By Dustin Rowles | TV | April 3, 2025
We covered the first two episodes of Hulu’s Good American Family after they aired, but our focus then was on the show’s blatant dishonesty. The first four episodes are told — at least in part — through the accounts of Michael and Kristine Barnett. The problem? Their version of events is complete bullshit. It’s like getting J.D. Vance’s take on the economy: yes, things are bad, but somehow it’s Biden’s fault. Or the deep state’s. Or Europe’s. Anyone’s fault but the people who enacted the policies that broke it.
That’s the version of Good American Family we’re getting — the one where a seven-year-old girl is portrayed as a violent sociopath who conned the Barnetts into paying for her surgeries, destroyed their careers, and tried to murder every member of the household. Oh, and she was actually 22 years old, which apparently justified the Barnetts renting her an apartment and abandoning her there to fend for herself.

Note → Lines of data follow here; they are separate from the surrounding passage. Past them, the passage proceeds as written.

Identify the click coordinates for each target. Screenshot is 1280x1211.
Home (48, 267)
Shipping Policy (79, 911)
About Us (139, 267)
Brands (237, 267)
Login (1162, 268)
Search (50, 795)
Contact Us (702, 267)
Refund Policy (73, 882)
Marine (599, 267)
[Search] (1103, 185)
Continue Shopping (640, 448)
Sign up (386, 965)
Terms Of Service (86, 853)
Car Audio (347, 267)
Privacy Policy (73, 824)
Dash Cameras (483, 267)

But that’s not reality. Reality is that the Barnetts were cruel, abusive parents who discarded a young disabled girl because parenting her was inconvenient.
And yet, somehow, the fabricated version isn’t compelling either. Like so many limited series, it falls into the trap of overextension: this should’ve been a movie. We didn’t need three episodes of Natalia berating her adoptive parents. It was repetitive by the second episode and borderline unbearable by the third. The flashbacks — true to form — serve only to pad the runtime.

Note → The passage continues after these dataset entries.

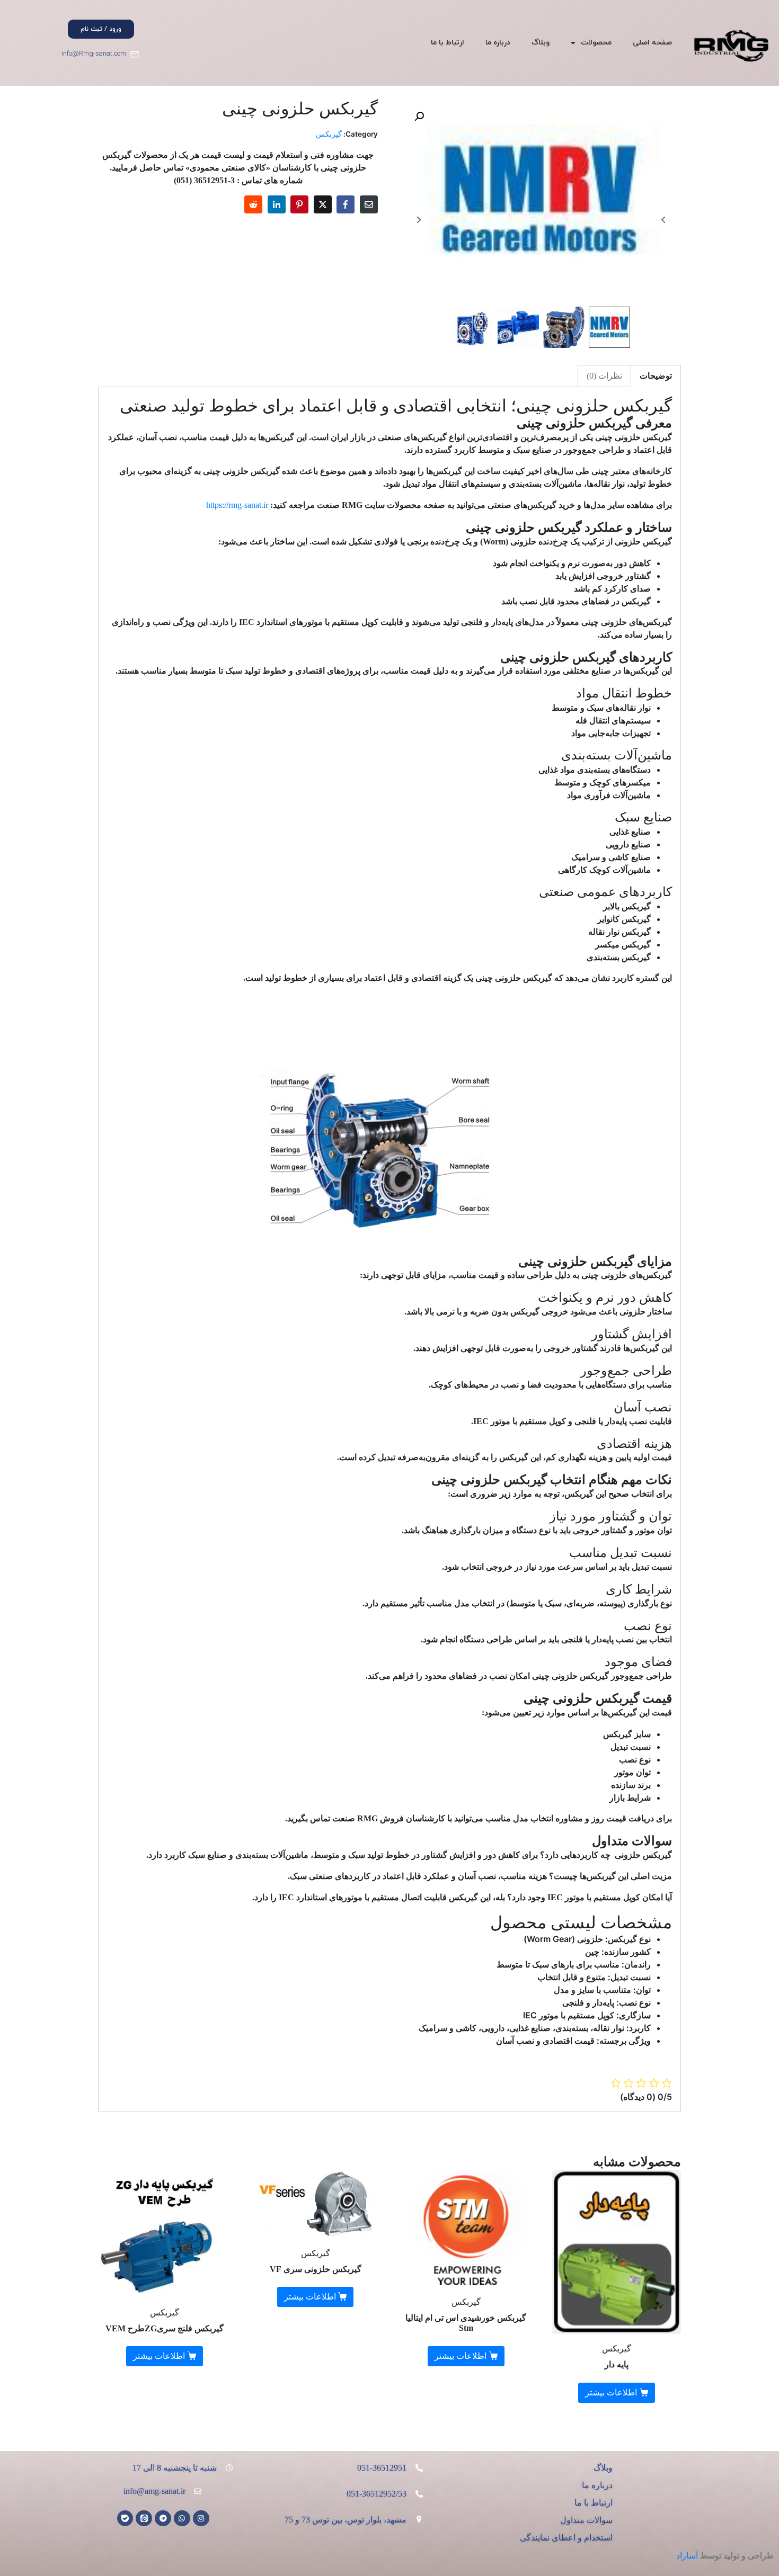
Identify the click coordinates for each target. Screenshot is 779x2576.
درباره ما (497, 43)
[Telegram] (163, 2518)
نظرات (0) (604, 375)
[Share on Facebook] (346, 204)
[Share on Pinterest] (299, 204)
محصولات (596, 43)
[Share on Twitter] (323, 204)
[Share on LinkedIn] (277, 204)
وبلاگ (541, 43)
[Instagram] (201, 2518)
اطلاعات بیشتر (611, 2392)
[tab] (656, 376)
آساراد (687, 2555)
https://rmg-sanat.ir (237, 504)
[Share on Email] (369, 204)
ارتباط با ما (447, 43)
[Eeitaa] (144, 2518)
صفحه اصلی (652, 43)
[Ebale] (125, 2518)
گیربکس (329, 134)
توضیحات (656, 375)
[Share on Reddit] (253, 204)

Then there’s the acting. Sweet Jesus. Mark Duplass is one of my favorite filmmakers, and I can’t remember ever disliking a performance of his — until now. What is he even doing here? It’s like a cartoon version of an emasculated man who only speaks in that pitiful, whiny voice that emasculated men use with their overbearing wives that makes me want to murder (no wonder, Natalia hates them). Ellen Pompeo fares no better, playing what amounts to a parody of a Karen: controlling, insufferable, and performatively compassionate. But like, dialed up to 11. If Hulu insists on this wildly fictionalized version of events, at least they didn’t try to make the Barnetts sympathetic. Natalia, however, is depicted as equally monstrous — basically a live-action Chucky doll in a walker. The Hallmark channel wishes it had performances this bad.
It’s an unredeemable mess: terrible characters, a trashy made-up storyline, lousy acting, and a repetitive structure that drains it of any dramatic tension. It’s exhausting, dishonest to the point of defamation, and I absolutely do not recommend it.